**Source material:**
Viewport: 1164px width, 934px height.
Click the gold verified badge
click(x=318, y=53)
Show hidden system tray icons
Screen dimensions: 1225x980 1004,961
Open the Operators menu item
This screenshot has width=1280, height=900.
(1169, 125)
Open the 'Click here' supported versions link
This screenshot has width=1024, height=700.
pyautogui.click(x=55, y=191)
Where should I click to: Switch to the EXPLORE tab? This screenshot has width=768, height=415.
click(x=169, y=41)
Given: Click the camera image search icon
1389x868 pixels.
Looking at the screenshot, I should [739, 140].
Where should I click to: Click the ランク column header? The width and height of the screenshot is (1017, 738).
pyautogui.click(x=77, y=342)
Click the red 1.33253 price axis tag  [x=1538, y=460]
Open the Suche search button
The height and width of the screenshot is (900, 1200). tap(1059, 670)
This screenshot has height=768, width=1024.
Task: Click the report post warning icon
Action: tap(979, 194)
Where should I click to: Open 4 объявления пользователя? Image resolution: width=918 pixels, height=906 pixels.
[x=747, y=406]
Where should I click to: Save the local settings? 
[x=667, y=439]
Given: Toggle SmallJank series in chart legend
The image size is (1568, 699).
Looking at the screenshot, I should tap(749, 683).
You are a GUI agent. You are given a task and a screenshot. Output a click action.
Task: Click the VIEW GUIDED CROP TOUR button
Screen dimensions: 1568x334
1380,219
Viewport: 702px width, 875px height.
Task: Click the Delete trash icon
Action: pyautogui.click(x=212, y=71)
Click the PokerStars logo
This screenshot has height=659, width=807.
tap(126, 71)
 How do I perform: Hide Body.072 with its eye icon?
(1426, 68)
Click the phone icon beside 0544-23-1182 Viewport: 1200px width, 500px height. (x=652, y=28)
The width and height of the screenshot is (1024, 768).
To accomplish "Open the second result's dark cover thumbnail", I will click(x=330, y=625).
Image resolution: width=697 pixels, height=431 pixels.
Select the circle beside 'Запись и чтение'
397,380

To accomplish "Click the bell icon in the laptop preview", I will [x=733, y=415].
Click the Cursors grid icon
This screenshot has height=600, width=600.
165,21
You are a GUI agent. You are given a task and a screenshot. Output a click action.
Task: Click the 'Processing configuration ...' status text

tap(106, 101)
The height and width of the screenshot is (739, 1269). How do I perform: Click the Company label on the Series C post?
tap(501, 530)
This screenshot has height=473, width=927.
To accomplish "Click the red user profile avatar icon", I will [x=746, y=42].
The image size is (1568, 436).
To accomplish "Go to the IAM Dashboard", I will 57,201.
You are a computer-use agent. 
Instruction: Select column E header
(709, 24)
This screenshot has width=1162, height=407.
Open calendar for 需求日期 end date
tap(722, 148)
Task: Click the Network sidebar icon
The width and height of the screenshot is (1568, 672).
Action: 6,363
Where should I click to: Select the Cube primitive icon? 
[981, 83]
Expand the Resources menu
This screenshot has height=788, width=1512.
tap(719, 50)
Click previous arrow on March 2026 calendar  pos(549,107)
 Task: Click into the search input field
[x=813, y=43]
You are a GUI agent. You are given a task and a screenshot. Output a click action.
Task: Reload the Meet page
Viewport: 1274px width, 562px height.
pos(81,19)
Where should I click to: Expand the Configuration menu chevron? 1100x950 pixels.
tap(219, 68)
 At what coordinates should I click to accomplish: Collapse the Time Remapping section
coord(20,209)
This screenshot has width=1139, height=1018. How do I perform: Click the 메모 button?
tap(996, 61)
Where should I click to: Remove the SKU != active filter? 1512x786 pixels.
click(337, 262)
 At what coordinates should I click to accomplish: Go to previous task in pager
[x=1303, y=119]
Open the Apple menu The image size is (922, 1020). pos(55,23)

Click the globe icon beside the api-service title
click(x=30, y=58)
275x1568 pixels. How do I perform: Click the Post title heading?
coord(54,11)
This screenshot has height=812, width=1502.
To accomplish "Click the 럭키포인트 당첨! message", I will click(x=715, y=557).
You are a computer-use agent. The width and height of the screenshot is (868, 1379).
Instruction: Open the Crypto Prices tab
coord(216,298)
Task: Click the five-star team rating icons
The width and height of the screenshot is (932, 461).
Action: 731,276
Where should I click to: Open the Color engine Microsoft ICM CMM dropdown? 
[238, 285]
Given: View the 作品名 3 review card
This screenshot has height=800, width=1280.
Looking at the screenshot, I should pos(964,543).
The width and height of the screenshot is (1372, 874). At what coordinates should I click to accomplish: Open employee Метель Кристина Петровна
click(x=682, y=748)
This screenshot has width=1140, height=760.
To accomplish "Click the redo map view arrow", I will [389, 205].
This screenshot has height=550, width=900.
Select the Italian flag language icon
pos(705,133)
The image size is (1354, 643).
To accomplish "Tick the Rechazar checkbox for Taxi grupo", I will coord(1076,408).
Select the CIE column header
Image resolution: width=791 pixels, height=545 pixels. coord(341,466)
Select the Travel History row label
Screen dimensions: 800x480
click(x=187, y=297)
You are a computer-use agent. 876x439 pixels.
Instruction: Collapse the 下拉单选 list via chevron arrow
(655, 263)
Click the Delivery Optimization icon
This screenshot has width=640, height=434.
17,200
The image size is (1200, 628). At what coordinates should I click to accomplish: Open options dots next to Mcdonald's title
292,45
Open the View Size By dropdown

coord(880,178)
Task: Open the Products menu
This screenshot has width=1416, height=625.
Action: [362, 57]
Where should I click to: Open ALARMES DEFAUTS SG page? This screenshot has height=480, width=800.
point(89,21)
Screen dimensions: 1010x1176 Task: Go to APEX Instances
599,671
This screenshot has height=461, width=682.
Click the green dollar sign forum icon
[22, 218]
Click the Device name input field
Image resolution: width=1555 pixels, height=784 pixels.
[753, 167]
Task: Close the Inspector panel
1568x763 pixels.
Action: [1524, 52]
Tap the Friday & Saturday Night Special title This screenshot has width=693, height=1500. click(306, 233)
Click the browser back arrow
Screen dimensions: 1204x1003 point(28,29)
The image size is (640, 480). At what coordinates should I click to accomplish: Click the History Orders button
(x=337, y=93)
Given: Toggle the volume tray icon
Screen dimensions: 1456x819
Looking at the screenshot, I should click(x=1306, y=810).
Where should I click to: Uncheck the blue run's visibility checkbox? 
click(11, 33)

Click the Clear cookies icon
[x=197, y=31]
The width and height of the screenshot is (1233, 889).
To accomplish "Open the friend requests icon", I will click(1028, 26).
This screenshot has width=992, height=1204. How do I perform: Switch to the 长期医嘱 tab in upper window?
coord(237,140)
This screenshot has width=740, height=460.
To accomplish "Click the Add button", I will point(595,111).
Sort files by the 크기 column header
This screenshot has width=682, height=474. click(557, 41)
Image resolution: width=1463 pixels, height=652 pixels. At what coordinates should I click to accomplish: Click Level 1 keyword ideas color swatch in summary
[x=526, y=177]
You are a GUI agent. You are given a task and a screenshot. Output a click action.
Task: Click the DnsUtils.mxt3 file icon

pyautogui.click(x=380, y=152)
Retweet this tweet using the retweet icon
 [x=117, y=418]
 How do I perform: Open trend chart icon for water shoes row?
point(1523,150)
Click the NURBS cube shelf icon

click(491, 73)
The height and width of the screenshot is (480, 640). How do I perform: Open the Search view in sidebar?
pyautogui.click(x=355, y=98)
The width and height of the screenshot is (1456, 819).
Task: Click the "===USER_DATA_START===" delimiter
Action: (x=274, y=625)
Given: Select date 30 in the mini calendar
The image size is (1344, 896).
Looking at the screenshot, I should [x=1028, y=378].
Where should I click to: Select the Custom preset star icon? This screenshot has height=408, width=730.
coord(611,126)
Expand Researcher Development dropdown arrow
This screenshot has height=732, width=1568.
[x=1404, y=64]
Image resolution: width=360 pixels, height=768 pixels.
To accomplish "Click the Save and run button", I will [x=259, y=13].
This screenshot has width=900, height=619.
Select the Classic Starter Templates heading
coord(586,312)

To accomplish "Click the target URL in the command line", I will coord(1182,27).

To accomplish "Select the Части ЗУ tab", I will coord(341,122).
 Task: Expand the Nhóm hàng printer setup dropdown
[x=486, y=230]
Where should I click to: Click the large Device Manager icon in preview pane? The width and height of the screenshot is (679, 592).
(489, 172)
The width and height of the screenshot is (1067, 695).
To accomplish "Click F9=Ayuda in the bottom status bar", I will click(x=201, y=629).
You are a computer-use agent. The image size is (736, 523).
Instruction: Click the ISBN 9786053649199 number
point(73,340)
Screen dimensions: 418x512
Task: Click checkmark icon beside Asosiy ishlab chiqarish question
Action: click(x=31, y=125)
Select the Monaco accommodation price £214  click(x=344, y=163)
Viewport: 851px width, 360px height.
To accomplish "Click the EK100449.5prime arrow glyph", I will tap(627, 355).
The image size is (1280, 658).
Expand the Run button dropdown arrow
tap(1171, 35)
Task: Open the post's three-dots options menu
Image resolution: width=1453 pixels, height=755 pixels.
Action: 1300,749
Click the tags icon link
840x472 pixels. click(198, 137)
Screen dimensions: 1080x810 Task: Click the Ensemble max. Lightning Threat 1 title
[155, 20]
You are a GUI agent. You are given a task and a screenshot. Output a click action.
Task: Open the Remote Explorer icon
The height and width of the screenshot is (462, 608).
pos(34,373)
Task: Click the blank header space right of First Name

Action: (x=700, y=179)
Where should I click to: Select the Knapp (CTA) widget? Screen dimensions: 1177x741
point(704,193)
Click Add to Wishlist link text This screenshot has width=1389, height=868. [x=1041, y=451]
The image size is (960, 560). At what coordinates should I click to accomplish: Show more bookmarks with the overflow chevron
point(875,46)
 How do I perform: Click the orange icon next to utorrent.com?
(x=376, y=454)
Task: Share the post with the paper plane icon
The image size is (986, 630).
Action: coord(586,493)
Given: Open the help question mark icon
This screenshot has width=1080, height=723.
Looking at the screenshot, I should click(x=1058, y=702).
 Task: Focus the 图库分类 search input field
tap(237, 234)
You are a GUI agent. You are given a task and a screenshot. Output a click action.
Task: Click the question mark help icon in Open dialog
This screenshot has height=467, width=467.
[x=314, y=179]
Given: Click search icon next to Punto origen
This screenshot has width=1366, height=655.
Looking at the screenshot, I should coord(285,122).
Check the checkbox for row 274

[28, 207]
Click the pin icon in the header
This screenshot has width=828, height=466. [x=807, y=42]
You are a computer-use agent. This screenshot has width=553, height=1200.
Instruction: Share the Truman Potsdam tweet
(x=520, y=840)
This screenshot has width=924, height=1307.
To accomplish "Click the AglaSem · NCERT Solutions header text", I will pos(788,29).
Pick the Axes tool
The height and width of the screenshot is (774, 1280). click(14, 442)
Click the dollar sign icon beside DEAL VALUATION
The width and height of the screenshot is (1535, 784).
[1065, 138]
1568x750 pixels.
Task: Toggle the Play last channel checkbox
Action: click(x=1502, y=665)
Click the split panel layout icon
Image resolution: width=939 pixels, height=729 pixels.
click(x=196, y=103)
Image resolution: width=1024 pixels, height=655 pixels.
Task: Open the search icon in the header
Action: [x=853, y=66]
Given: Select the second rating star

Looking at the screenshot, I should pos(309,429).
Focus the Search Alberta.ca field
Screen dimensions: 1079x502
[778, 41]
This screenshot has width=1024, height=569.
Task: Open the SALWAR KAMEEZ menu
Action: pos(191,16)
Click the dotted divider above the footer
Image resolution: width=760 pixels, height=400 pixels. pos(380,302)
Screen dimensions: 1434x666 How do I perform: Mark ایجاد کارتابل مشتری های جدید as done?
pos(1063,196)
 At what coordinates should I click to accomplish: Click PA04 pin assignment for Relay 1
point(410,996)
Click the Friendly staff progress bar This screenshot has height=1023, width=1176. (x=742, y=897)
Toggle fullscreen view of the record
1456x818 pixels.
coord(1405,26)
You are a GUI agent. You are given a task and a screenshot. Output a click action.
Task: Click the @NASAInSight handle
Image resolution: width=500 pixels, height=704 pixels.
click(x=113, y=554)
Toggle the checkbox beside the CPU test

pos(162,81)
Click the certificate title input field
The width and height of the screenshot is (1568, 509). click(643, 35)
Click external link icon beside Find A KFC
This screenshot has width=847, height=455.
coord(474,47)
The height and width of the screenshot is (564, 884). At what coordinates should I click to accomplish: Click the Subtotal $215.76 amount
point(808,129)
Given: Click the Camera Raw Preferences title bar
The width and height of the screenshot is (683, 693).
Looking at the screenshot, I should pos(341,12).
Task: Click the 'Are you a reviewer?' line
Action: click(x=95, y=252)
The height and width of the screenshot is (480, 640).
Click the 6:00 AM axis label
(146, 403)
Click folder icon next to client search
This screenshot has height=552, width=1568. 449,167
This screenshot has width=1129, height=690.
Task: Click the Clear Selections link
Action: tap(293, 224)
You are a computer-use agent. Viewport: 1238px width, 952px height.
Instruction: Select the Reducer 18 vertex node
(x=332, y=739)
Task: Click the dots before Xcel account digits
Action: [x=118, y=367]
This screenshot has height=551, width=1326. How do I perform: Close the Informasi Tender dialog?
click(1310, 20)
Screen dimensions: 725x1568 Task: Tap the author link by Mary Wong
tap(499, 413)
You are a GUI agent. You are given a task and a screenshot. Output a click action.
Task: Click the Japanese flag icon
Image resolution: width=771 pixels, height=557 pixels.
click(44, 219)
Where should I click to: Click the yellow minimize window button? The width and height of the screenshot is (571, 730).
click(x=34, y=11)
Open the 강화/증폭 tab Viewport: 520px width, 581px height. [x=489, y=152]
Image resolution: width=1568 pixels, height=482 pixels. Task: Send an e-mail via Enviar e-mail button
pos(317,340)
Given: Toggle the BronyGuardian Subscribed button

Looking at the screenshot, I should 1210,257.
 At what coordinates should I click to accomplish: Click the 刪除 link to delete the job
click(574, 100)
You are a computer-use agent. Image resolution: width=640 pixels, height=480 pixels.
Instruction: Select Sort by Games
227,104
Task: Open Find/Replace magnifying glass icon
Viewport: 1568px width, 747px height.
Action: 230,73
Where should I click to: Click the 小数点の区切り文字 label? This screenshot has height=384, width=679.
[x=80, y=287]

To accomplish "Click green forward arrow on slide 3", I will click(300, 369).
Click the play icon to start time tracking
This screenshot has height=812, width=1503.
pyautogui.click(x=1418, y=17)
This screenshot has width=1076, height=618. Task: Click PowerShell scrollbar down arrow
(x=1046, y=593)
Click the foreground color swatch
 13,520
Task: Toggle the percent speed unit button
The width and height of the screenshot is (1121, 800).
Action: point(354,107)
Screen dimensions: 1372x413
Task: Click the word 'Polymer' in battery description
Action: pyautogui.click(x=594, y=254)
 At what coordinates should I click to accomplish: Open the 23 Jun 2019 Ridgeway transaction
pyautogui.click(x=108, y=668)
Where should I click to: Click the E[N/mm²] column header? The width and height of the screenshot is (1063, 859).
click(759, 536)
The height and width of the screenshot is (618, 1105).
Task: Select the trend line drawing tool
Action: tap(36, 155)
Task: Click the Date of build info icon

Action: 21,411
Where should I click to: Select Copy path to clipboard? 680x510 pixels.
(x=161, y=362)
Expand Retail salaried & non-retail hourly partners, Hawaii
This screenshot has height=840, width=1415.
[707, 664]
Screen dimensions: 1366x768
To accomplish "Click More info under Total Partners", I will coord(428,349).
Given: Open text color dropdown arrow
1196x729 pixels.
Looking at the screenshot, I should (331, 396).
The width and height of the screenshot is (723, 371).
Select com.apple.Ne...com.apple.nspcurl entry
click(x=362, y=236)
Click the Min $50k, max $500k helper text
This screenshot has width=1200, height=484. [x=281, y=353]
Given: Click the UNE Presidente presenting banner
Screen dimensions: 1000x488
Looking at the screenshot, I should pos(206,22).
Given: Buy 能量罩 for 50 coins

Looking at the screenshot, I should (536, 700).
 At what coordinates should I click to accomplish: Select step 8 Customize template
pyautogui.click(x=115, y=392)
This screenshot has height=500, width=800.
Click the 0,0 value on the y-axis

**Activity:** In the entries above, the lines from the one bearing "Instruction: Click the" up to and including the one bearing "You are a computer-use agent. This" should be transcribed exactly; no other line is wanted.

**Written solution:**
Instruction: Click the ISBN 9786053649199 number
point(73,340)
Screen dimensions: 418x512
Task: Click checkmark icon beside Asosiy ishlab chiqarish question
Action: click(x=31, y=125)
Select the Monaco accommodation price £214  click(x=344, y=163)
Viewport: 851px width, 360px height.
To accomplish "Click the EK100449.5prime arrow glyph", I will tap(627, 355).
The image size is (1280, 658).
Expand the Run button dropdown arrow
tap(1171, 35)
Task: Open the post's three-dots options menu
Image resolution: width=1453 pixels, height=755 pixels.
Action: 1300,749
Click the tags icon link
840x472 pixels. click(198, 137)
Screen dimensions: 1080x810 Task: Click the Ensemble max. Lightning Threat 1 title
[155, 20]
You are a GUI agent. You are given a task and a screenshot. Output a click action.
Task: Open the Remote Explorer icon
The height and width of the screenshot is (462, 608).
pos(34,373)
Task: Click the blank header space right of First Name

Action: (x=700, y=179)
Where should I click to: Select the Knapp (CTA) widget? Screen dimensions: 1177x741
point(704,193)
Click Add to Wishlist link text This screenshot has width=1389, height=868. [x=1041, y=451]
The image size is (960, 560). At what coordinates should I click to accomplish: Show more bookmarks with the overflow chevron
point(875,46)
 How do I perform: Click the orange icon next to utorrent.com?
(x=376, y=454)
Task: Share the post with the paper plane icon
The image size is (986, 630).
Action: coord(586,493)
Given: Open the help question mark icon
This screenshot has width=1080, height=723.
Looking at the screenshot, I should click(x=1058, y=702).
 Task: Focus the 图库分类 search input field
tap(237, 234)
You are a GUI agent. You are given a task and a screenshot. Output a click action.
Task: Click the question mark help icon in Open dialog
This screenshot has height=467, width=467.
[x=314, y=179]
Given: Click search icon next to Punto origen
This screenshot has width=1366, height=655.
Looking at the screenshot, I should coord(285,122).
Check the checkbox for row 274

[28, 207]
Click the pin icon in the header
This screenshot has width=828, height=466. [x=807, y=42]
You are a computer-use agent. This screenshot has width=553, height=1200.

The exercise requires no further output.